The standard has so far been almost entirely applied to residential buildings in North America. Located in Greater Victoria, British Columbia, the Charter Telecom headquarters is poised to become the first commercial office building in North America to earn PH certification.

Achieving a high-performance building status requires a design co-ordinated across a web of interconnected factors. It may sound complicated, but is doable with good planning and intention.
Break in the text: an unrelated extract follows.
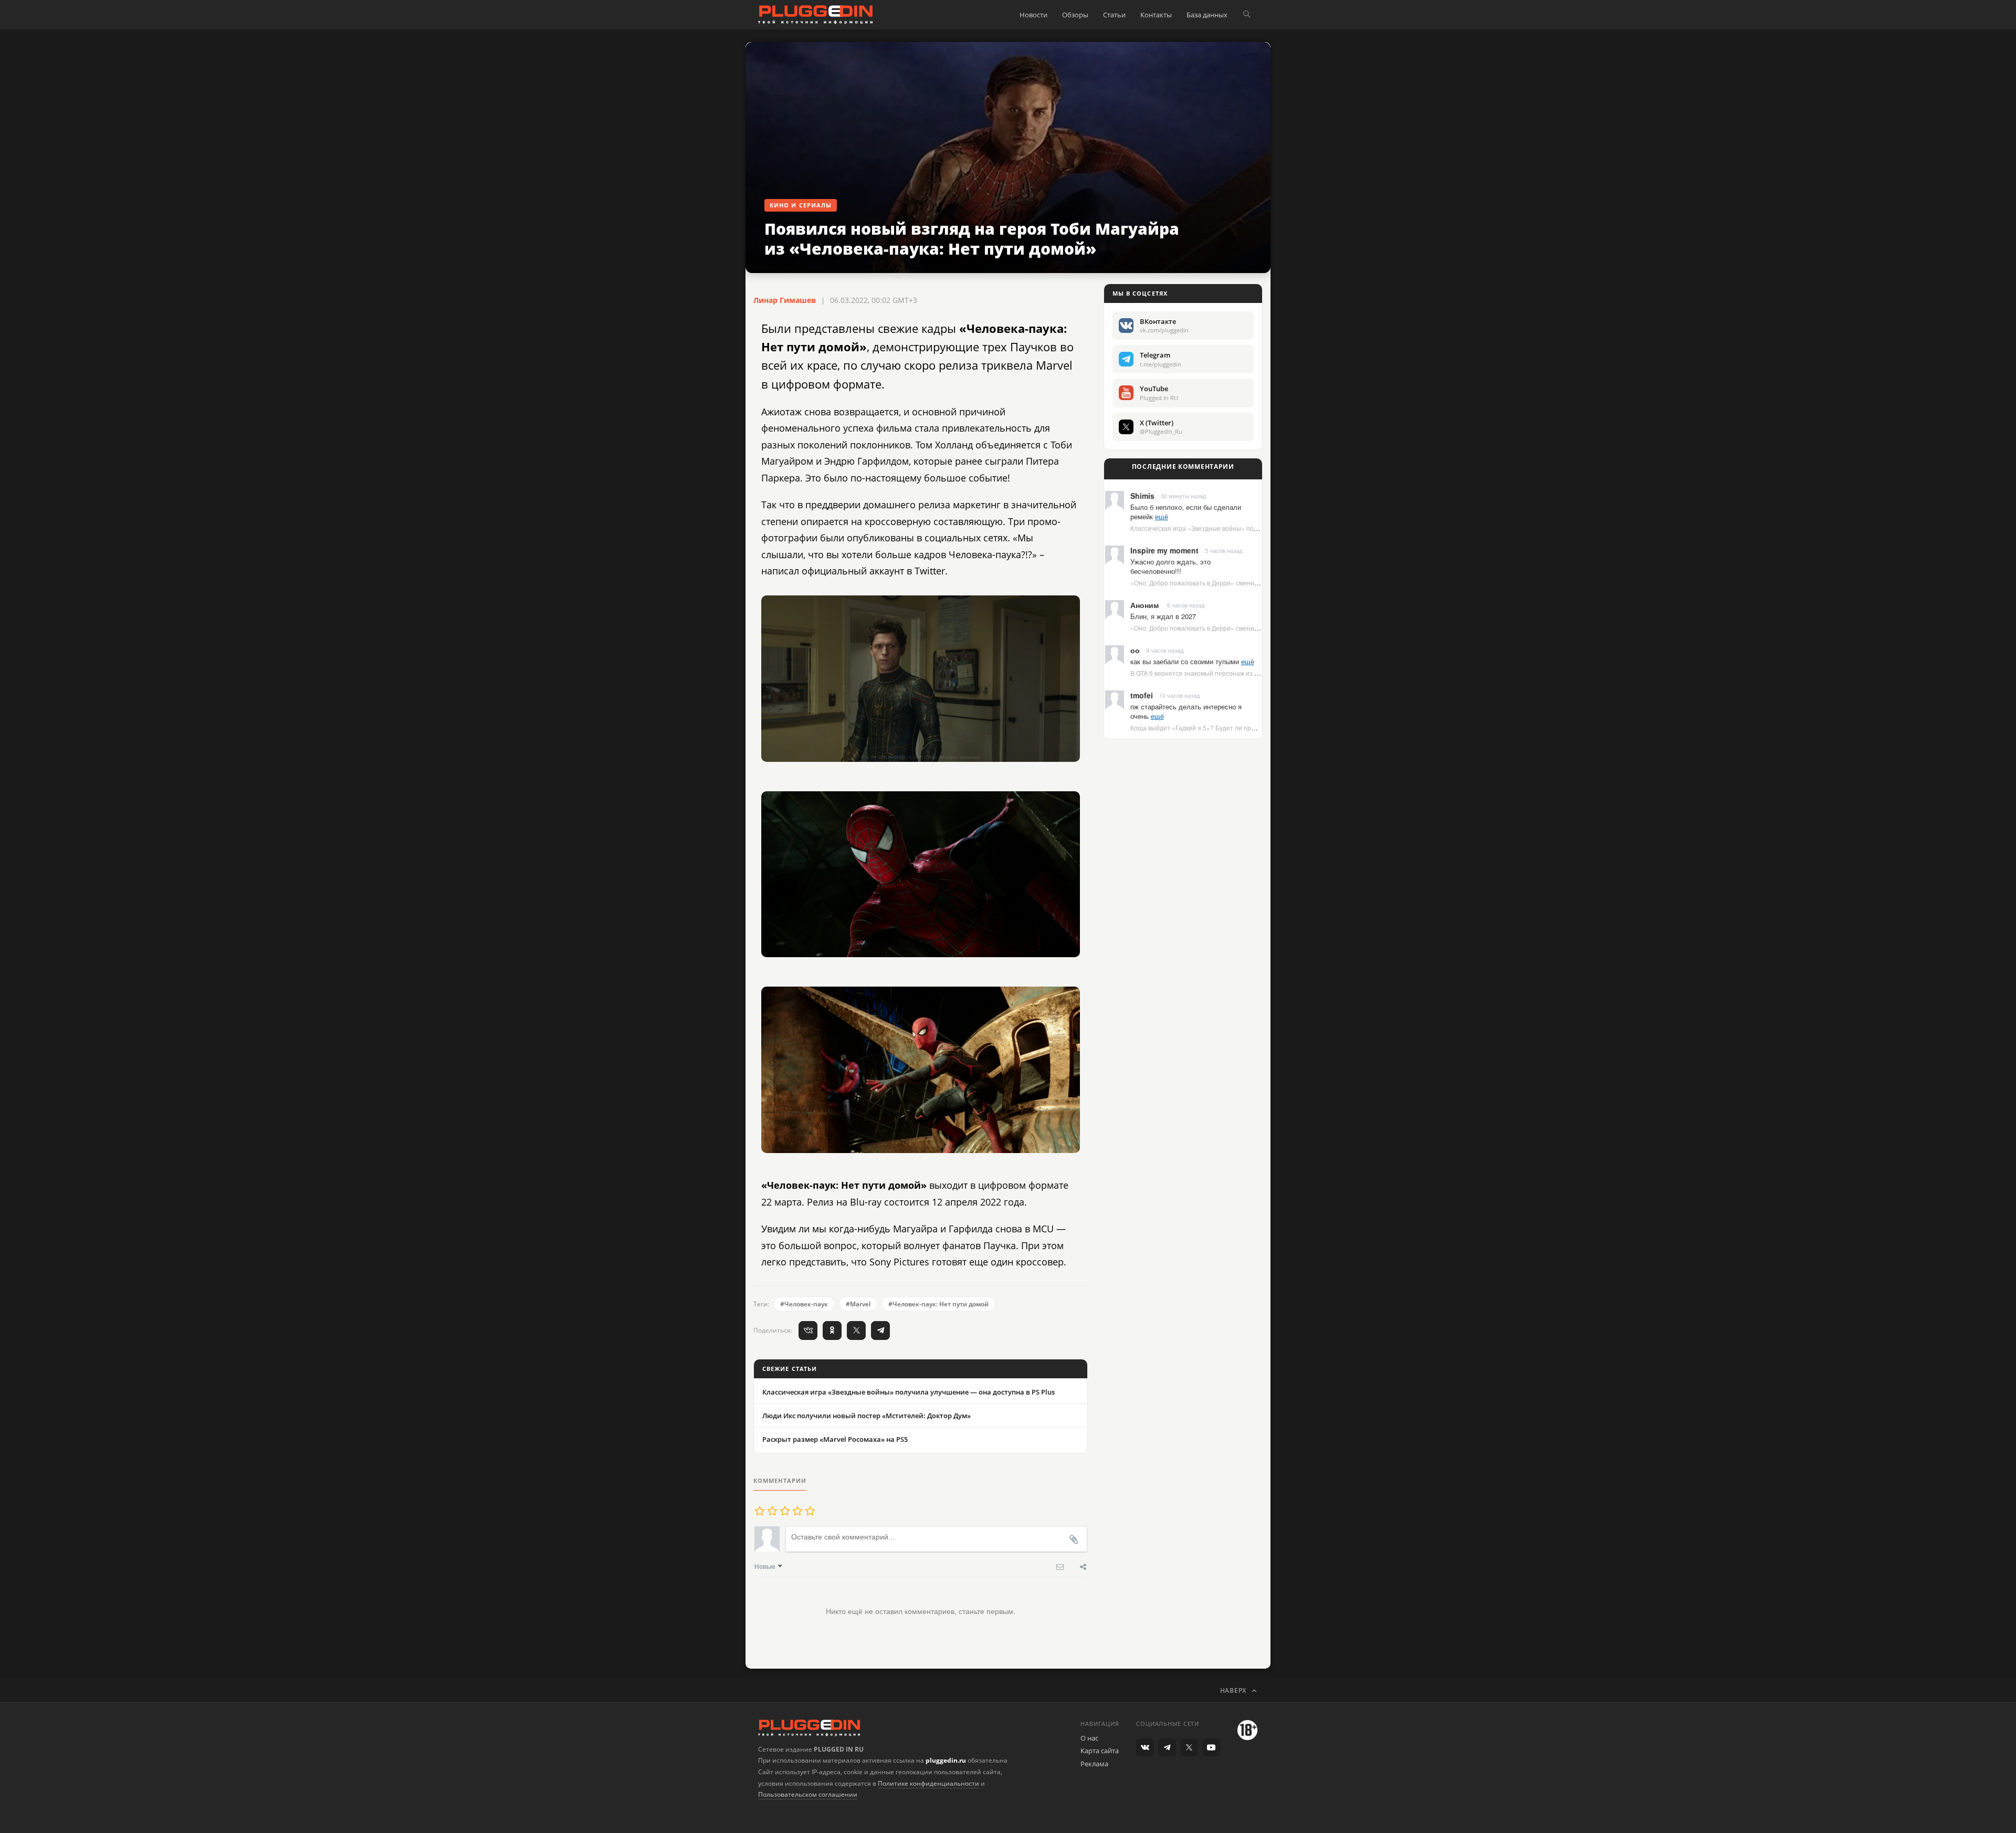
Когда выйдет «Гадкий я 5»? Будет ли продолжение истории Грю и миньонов (1245, 727)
This case study demonstrates a net-zero energy ready (NZER) commercial building can be constructed on a challenging site by trades without the requisite training, and sans the need for financial incentives or grants, at a reasonable cost.

Owner’s motivation

The foundation of the headquarters of Charter Telecom in Greater Victoria, British Columbia, was designed to minimize the use  of concrete.
The foundation of the headquarters of Charter Telecom in Greater Victoria, British Columbia, was designed to minimize the use of concrete.
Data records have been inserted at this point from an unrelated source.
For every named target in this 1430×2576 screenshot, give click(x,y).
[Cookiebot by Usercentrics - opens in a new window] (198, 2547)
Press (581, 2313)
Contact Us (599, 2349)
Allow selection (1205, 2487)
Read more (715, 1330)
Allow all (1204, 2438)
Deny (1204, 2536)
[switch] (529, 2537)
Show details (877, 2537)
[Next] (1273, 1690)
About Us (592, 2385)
When developing a new, roughly 1500-m2 (16,000-sf) office building to house its growing staff, Charter Telecom enumerated several priorities including:

  • the facility must be representative of Charter’s brand as an innovative and forward-thinking company;
  • improve the already vibrant staff culture and help recruit the best and brightest in the industry;
  • the building was to act as a sales tool—a physical demonstration of what Charter does well;
  • set a new standard for the changes coming to the neighbourhood; and
  • low-operating expenses and reasonable construction costs.

By the end of the schematic design process, Charter was willing to embrace two non-traditional approaches that are still in their infancy in Canada—the Passive House standard and engineered mass timber construction. Both these approaches were made challenging by site restrictions, which quickly became the main driver of design.

Design process and challenges: site and massing

With PH certification identified as a core goal, one of the first considerations was massing and orientation. The site is narrow, with the long direction oriented 19 degrees off the north-south axis. The road frontage is on the south. The geometry and zoning constraints result in a building where all sides receive some amount of direct sunlight, with larger exposures being on the east-north-east and west-south-west sides. The greatest opportunity for daylighting was on the west-south-west side—this also presented an overheating risk, which became another design consideration. Glazing areas were kept lower than is typical for an office, and space planning ensured occupants would spend the majority of their time in places with the most daylight. Glass with a low solar heat gain co-efficient (SHGC) was chosen.

The narrow site also had to accommodate parking. A conventional surface parking arrangement with a central drive aisle and two rows of cars would have taken up the entire width. Ramping to an underground parkade would also be awkward and inefficient. Therefore, the design team opted to raise the building and provide surface parking underneath it.